The female object of Kenny's affections in the episode was portrayed by pornographic actress Lisa Daniels, live-action video of whom was converted to animated form by rotoscoping.

Two different songs are alternately played in the "cheese trip" portions of the episode: "Heavy Metal (Takin' a Ride)" by Don Felder and "Heavy Metal" by Sammy Hagar. "Radar Rider" by Riggs is played briefly during the arena scene. All three songs originally appeared on the Heavy Metal soundtrack.

==Cultural references==
The press conference Gerald has with his wife standing next to him was made to look just like when former New York Governor Eliot Spitzer publicly apologized for being a client in a prostitution ring. Spitzer's apology occurred nine days prior to the episode's airdate. Spitzer's sex scandal was parodied again in the episode "Sexual Healing".

==Reception==
Travis Fickett of IGN gave the episode a score of 9.0 out of 10, calling it "a terrific episode – funny throughout". Fickett saw the episode, which he felt contained more laughs in its first two minutes than in the prior two episodes combined, as a return of the series to high quality after a less impressive season opener. Fickett lauded the episode's ability to combine social commentary with the "absurd" references to the film Heavy Metal, and praised the various "great small moments" in the story, including Cartman being oblivious to the historical parallels in his concern over the cats, Butters calmly reassuring Kenny after being vomited on by him, Mr. Mackey's realization he should not have mentioned how the cat urine can be used as a hallucinogen, etc.

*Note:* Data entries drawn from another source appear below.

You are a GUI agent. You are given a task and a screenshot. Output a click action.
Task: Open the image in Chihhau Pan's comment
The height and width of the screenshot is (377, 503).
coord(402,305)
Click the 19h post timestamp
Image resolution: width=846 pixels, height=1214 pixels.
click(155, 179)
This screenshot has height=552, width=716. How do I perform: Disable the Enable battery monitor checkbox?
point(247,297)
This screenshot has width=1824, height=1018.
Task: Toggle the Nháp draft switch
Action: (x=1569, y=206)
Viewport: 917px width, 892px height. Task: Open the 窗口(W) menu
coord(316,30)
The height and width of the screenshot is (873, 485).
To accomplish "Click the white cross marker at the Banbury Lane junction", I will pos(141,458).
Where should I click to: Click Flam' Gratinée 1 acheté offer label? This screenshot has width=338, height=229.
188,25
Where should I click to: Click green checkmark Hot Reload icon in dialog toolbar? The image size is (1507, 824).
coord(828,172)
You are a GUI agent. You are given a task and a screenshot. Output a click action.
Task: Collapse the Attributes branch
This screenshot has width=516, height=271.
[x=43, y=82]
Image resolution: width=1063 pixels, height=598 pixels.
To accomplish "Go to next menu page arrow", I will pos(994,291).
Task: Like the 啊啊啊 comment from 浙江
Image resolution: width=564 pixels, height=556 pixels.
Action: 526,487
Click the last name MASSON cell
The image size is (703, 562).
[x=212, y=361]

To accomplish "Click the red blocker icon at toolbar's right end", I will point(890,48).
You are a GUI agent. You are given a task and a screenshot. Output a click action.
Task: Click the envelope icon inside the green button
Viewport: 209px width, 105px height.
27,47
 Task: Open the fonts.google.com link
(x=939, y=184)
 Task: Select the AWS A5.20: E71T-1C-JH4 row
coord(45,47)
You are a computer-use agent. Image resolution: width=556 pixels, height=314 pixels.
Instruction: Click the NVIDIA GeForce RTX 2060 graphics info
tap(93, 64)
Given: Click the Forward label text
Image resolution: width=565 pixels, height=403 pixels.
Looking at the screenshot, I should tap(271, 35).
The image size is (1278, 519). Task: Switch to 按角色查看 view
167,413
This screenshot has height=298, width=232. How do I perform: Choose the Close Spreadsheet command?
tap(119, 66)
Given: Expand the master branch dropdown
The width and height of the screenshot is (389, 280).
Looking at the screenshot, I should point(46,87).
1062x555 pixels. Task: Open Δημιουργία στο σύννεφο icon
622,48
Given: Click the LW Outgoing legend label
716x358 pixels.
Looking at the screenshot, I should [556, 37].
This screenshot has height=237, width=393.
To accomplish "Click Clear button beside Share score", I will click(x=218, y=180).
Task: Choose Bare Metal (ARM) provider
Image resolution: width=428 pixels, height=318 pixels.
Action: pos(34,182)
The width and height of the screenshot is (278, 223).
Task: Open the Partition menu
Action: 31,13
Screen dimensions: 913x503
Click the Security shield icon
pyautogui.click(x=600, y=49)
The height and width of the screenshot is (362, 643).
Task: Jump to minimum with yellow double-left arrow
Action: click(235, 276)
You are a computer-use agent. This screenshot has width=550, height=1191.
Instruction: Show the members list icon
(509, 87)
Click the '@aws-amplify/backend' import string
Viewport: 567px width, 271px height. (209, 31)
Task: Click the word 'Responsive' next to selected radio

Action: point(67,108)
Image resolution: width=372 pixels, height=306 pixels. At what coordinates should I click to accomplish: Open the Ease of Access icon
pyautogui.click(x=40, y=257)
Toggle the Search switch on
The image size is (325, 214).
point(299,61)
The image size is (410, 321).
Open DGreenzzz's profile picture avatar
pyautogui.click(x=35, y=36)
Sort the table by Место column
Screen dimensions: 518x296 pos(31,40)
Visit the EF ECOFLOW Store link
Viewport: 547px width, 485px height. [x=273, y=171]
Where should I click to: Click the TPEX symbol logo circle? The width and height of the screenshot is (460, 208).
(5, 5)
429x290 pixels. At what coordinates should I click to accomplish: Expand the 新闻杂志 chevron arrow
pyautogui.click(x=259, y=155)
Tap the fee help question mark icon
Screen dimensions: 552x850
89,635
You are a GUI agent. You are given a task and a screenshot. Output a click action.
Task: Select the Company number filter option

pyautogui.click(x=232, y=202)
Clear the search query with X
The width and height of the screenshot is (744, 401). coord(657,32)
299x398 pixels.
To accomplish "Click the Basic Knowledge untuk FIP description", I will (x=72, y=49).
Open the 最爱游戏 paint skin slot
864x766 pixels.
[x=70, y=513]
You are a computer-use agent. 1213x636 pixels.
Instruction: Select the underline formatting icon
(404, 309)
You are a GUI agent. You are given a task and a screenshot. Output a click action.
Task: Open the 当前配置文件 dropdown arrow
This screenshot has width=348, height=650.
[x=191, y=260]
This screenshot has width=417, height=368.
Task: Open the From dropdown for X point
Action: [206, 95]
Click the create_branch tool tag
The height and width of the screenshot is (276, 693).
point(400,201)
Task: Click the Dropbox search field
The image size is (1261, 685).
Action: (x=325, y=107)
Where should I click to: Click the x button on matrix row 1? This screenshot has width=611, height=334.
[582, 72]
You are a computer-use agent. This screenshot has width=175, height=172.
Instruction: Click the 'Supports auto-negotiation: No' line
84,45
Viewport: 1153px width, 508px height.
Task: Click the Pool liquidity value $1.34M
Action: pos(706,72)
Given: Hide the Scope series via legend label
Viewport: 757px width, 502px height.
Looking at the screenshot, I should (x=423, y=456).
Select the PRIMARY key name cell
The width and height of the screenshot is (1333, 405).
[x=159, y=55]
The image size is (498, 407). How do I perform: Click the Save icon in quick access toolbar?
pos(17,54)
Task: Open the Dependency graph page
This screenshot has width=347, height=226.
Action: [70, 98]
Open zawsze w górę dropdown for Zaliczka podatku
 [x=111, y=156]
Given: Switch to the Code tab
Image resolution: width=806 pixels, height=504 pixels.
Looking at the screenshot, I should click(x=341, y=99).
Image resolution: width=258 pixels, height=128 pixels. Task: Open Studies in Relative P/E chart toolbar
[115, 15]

"Major Boobage" was the first episode to exceed a million views at South Park Studios.

==Home media==
"Major Boobage", along with the thirteen other episodes from South Parks twelfth season, were released on a three-disc DVD and Blu-ray set in the United States on March 10, 2009. The sets included brief audio commentaries by Parker and Stone for each episode, a collection of deleted scenes, and two special mini-features, The Making of Major Boobage and Six Days to South Park.